WORK TO BE COMPLETED:
The answer must be an exact copy of every record.

** Opening RECORDS SHOWN block **

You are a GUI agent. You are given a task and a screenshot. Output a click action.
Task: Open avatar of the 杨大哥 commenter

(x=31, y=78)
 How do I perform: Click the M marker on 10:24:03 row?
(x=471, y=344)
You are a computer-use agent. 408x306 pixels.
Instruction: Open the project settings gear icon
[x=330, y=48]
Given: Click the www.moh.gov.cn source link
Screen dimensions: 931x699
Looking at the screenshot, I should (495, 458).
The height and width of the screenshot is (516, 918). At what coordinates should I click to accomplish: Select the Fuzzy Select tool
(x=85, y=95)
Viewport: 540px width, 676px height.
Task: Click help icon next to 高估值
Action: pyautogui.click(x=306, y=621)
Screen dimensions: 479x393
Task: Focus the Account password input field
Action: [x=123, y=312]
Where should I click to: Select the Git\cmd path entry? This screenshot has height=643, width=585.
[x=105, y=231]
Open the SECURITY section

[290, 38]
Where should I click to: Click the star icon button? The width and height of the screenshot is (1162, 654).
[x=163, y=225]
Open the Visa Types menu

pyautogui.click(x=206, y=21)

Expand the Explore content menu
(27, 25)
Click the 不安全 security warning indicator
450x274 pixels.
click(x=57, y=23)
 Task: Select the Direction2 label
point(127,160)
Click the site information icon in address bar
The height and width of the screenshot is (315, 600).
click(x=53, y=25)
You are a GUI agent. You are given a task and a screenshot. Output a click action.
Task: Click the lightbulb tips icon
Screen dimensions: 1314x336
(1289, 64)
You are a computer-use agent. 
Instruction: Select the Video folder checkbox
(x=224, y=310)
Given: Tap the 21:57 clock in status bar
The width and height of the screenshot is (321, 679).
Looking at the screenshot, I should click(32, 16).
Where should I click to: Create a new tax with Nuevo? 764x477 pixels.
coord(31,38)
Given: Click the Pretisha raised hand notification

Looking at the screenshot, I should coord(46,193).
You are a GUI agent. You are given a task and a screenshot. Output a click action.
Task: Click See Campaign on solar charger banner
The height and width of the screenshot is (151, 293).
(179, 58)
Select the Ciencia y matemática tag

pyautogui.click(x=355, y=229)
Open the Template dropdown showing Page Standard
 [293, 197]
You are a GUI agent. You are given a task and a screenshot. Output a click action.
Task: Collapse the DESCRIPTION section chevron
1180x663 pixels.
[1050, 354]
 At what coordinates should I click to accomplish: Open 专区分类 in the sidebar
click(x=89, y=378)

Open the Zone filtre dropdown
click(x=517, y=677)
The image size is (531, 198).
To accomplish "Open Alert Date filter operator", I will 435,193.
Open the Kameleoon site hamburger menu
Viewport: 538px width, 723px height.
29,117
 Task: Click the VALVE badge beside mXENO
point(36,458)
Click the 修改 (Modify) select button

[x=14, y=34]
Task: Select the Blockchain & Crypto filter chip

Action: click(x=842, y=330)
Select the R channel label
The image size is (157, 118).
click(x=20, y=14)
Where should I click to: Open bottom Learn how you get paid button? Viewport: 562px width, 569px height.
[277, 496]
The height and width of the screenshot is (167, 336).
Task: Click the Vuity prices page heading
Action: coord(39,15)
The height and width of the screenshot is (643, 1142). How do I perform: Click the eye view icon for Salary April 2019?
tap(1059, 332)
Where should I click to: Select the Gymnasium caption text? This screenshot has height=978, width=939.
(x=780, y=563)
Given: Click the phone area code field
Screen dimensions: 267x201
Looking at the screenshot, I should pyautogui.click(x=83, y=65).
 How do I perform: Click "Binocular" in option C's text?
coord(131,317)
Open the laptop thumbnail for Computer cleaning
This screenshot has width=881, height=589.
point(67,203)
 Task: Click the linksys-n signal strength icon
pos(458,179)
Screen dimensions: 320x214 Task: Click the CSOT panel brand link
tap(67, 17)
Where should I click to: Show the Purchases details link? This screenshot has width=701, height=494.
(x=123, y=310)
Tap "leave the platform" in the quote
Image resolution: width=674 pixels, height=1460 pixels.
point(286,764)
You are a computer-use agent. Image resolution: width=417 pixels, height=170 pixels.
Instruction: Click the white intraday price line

** Closing RECORDS SHOWN block **

WRITTEN ANSWER:
You are a GUI agent. You are given a task and a screenshot. Output a click action.
Task: Open avatar of the 杨大哥 commenter

(x=31, y=78)
 How do I perform: Click the M marker on 10:24:03 row?
(x=471, y=344)
You are a computer-use agent. 408x306 pixels.
Instruction: Open the project settings gear icon
[x=330, y=48]
Given: Click the www.moh.gov.cn source link
Screen dimensions: 931x699
Looking at the screenshot, I should (495, 458).
The height and width of the screenshot is (516, 918). At what coordinates should I click to accomplish: Select the Fuzzy Select tool
(x=85, y=95)
Viewport: 540px width, 676px height.
Task: Click help icon next to 高估值
Action: pyautogui.click(x=306, y=621)
Screen dimensions: 479x393
Task: Focus the Account password input field
Action: [x=123, y=312]
Where should I click to: Select the Git\cmd path entry? This screenshot has height=643, width=585.
[x=105, y=231]
Open the SECURITY section

[290, 38]
Where should I click to: Click the star icon button? The width and height of the screenshot is (1162, 654).
[x=163, y=225]
Open the Visa Types menu

pyautogui.click(x=206, y=21)

Expand the Explore content menu
(27, 25)
Click the 不安全 security warning indicator
450x274 pixels.
click(x=57, y=23)
 Task: Select the Direction2 label
point(127,160)
Click the site information icon in address bar
The height and width of the screenshot is (315, 600).
click(x=53, y=25)
You are a GUI agent. You are given a task and a screenshot. Output a click action.
Task: Click the lightbulb tips icon
Screen dimensions: 1314x336
(1289, 64)
You are a computer-use agent. 
Instruction: Select the Video folder checkbox
(x=224, y=310)
Given: Tap the 21:57 clock in status bar
The width and height of the screenshot is (321, 679).
Looking at the screenshot, I should click(32, 16).
Where should I click to: Create a new tax with Nuevo? 764x477 pixels.
coord(31,38)
Given: Click the Pretisha raised hand notification

Looking at the screenshot, I should coord(46,193).
You are a GUI agent. You are given a task and a screenshot. Output a click action.
Task: Click See Campaign on solar charger banner
The height and width of the screenshot is (151, 293).
(179, 58)
Select the Ciencia y matemática tag

pyautogui.click(x=355, y=229)
Open the Template dropdown showing Page Standard
 [293, 197]
You are a GUI agent. You are given a task and a screenshot. Output a click action.
Task: Collapse the DESCRIPTION section chevron
1180x663 pixels.
[1050, 354]
 At what coordinates should I click to accomplish: Open 专区分类 in the sidebar
click(x=89, y=378)

Open the Zone filtre dropdown
click(x=517, y=677)
The image size is (531, 198).
To accomplish "Open Alert Date filter operator", I will 435,193.
Open the Kameleoon site hamburger menu
Viewport: 538px width, 723px height.
29,117
 Task: Click the VALVE badge beside mXENO
point(36,458)
Click the 修改 (Modify) select button

[x=14, y=34]
Task: Select the Blockchain & Crypto filter chip

Action: click(x=842, y=330)
Select the R channel label
The image size is (157, 118).
click(x=20, y=14)
Where should I click to: Open bottom Learn how you get paid button? Viewport: 562px width, 569px height.
[277, 496]
The height and width of the screenshot is (167, 336).
Task: Click the Vuity prices page heading
Action: coord(39,15)
The height and width of the screenshot is (643, 1142). How do I perform: Click the eye view icon for Salary April 2019?
tap(1059, 332)
Where should I click to: Select the Gymnasium caption text? This screenshot has height=978, width=939.
(x=780, y=563)
Given: Click the phone area code field
Screen dimensions: 267x201
Looking at the screenshot, I should pyautogui.click(x=83, y=65).
 How do I perform: Click "Binocular" in option C's text?
coord(131,317)
Open the laptop thumbnail for Computer cleaning
This screenshot has width=881, height=589.
point(67,203)
 Task: Click the linksys-n signal strength icon
pos(458,179)
Screen dimensions: 320x214 Task: Click the CSOT panel brand link
tap(67, 17)
Where should I click to: Show the Purchases details link? This screenshot has width=701, height=494.
(x=123, y=310)
Tap "leave the platform" in the quote
Image resolution: width=674 pixels, height=1460 pixels.
point(286,764)
You are a computer-use agent. Image resolution: width=417 pixels, height=170 pixels.
Instruction: Click the white intraday price line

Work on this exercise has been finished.